It presented the user with a couple of fairly straightforward screens, did
some integration with a couple of other systems but had over 6,000 (not a
typo) classes and a dependency on just about every acronym in J2EE. This had
apparently taken a dev team of 30 or so over a year.

It was totally replaced by a much smaller application written in a couple of
months by a team of three that provided a sound basis for delivering much
_more_ functionality than was originally expected.

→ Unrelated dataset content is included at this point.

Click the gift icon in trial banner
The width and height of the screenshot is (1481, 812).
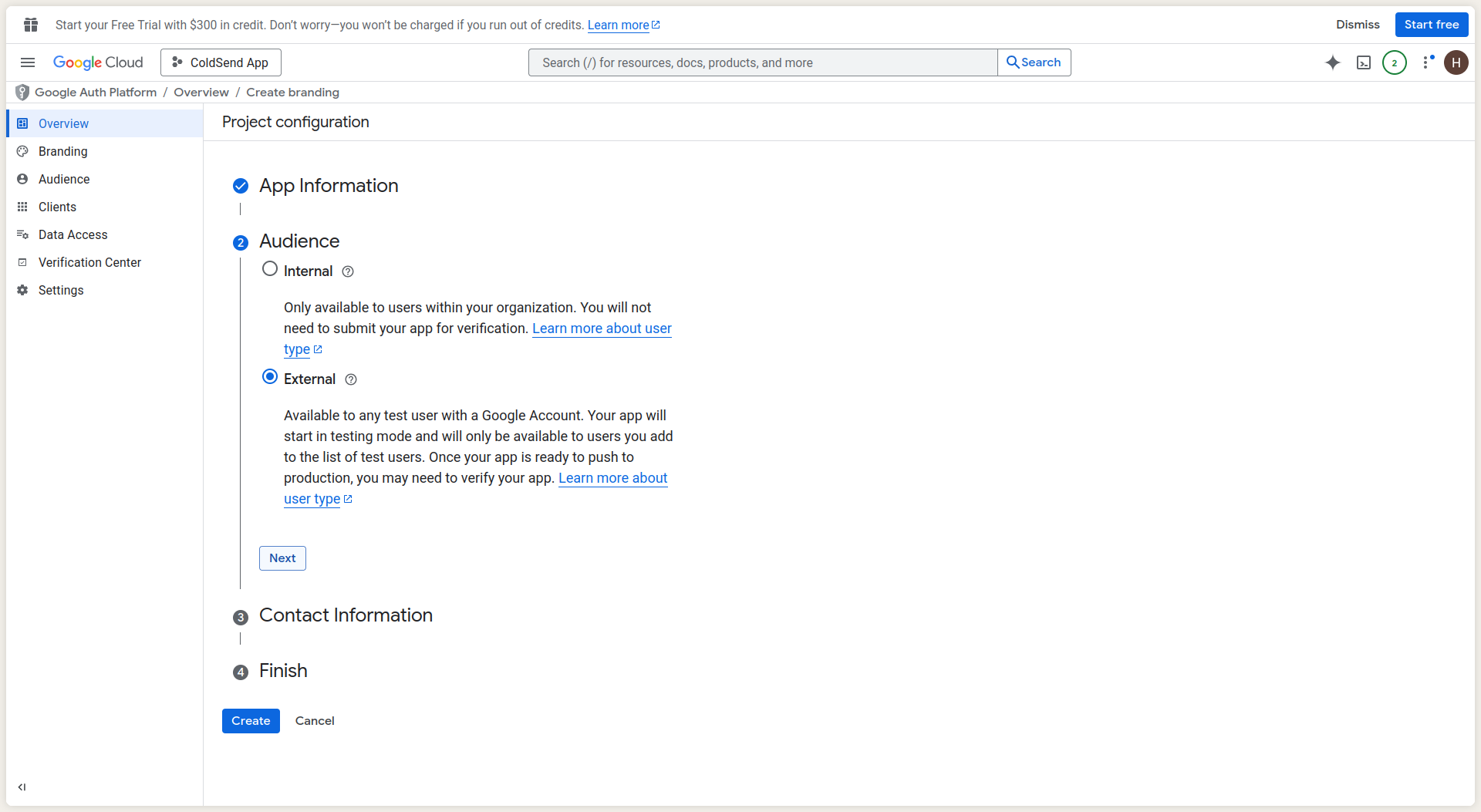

So sometimes, rarely, chucking away something that _barely_ works is very much
the right thing to do.

------
yichi
This article reminds me of "Things You Should Never Do Part I" by Joel, and it
certainly echo's the same kind of sentiment towards rewriting your
application.

Link to the original article:
<http://www.joelonsoftware.com/articles/fog0000000069.html>

------
angdis
... and more often than I'd care to admit, it is easier and BETTER to quit and
find another job rather than "re-write" or "re-factor" somebody's legacy mess.
Seriously. Life is too short.

------
sodiumphosphate
I think the chances are quite good that they were indeed both stupid and evil.

------
pointyhat
Sometimes you DO have to rewrite your application, particularly if you build
it on proprietary software which has support agreements and EOLs which get
hit. For example, look at all the crocks of shit hanging around on COM/VB6.
They need to be completely replaced.